### Selected excerpt

19. The liquid ejection head according to claim 15, wherein each of
the first and second recording element substrates includes an
insulation film disposed between the energy generating element and
the electroconductive protective film.
20. The liquid ejection head according to claim 15, wherein the
protective film includes tantalum.
Description
BACKGROUND OF THE INVENTION
[0001] 1. Field of the Invention
[0002] The present invention relates to a liquid ejection apparatus
and a liquid ejection head for ejecting a liquid.
[0003] 2. Description of the Related Art
[0004] Some liquid ejection heads for ejecting a liquid include a
recording element substrate and an ejection orifice member. The
recording element substrate includes a plurality of energy
generating elements for generating thermal energy used to eject a
liquid. The ejection orifice member has ejection orifices from
which the liquid is ejected. Heat generating resistor layers, which
generate heat when electrified, are used as the energy generating
elements. The heat generating resistor layers generate heat for
forming bubbles in the liquid, and the liquid is ejected from the
ejection orifices due to pressure generated by the bubbles.
[0005] The energy generating elements are covered with an
insulation film, and a protective film is formed on the insulating
film. The protective film is made of an electroconductive material,
such as tantalum (Ta). The protective film serves to protect the
energy generating elements from a cavitation impact that occurs
when bubbles form and burst and from a chemical reaction that
occurs in the liquid.
[0006] There is a concern that, if the insulation film of the
liquid ejection head has a defect, such a hole (pin hole), the
energy generating elements and the protective film may be
electrically connected to each other, so that the protective film
and the liquid may cause an electrochemical reaction, leading to
degradation of the protective film. When degradation of the
protective film occurs, the thermal efficiency of energy
transferred from the energy generating element to the liquid
changes. Therefore, it is necessary to check the electrical
insulation between the energy generating elements and the
protective film during the process of manufacturing the recording
element substrate.

### Source data
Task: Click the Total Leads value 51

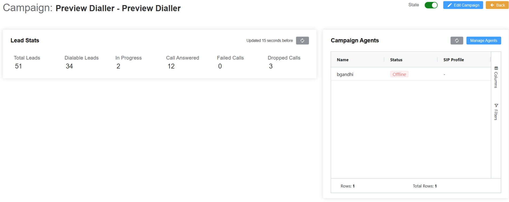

### Exercise instructions
**1.** In the patent excerpt on liquid ejection heads, why must the electrical insulation between the energy generating elements and the protective film be checked during manufacture of the recording element substrate? Answer in one to three sentences.
**2.** Write the next part of the patent excerpt on liquid ejection heads, beginning after its final sentence.

### Exercise responses
**1.** A defect such as a pin hole in the insulation film could electrically connect the energy generating elements to the protective film, so the protective film and the liquid could undergo an electrochemical reaction that degrades the protective film. That degradation changes the thermal efficiency of the energy transferred from the energy generating element to the liquid.

**2.**
[0007] Japanese Patent Laid-Open No. 2000-280477 discloses an
inkjet recording head including a protective film and a circuit for
detecting whether or not an electric current flows through a
protective film and a liquid (ink) in a flow path.
[0008] Such detection can be easily performed by connecting
protective films in the same recording element substrate so as to
be electrically connected to each other and by using a terminal
provided in the substrate. On the other hand, when the protective
films are electrically connected to each other in the recording
element substrate, degradation of some of the protective films may
affect all the protective films in the substrate.
[0009] Some liquid ejection heads, such as a full-line head,
includes a plurality of recording element substrates. If the
substrates described above, in each of which the protective films
are electrically connected to each other, are used for a liquid
ejection head of this type, the following problem may occur.
[0010] If the liquid ejection head is assembled by using a
plurality of substrates including a substrate in which a protective
film has a defect, the thermal efficiency of the protective film
having a defect deviates from those of other substrates, and
therefore the minimum energy required for ejecting a liquid varies.
When the liquid ejection characteristics of some of the substrates
vary as described above in a liquid ejection head having a
plurality of substrates, such as a full-line head, recording
becomes nonuniform.
[0011] The same problem may occur if a hole is formed in the
protective films or the insulation films of some of the substrates
during use of the liquid ejection head.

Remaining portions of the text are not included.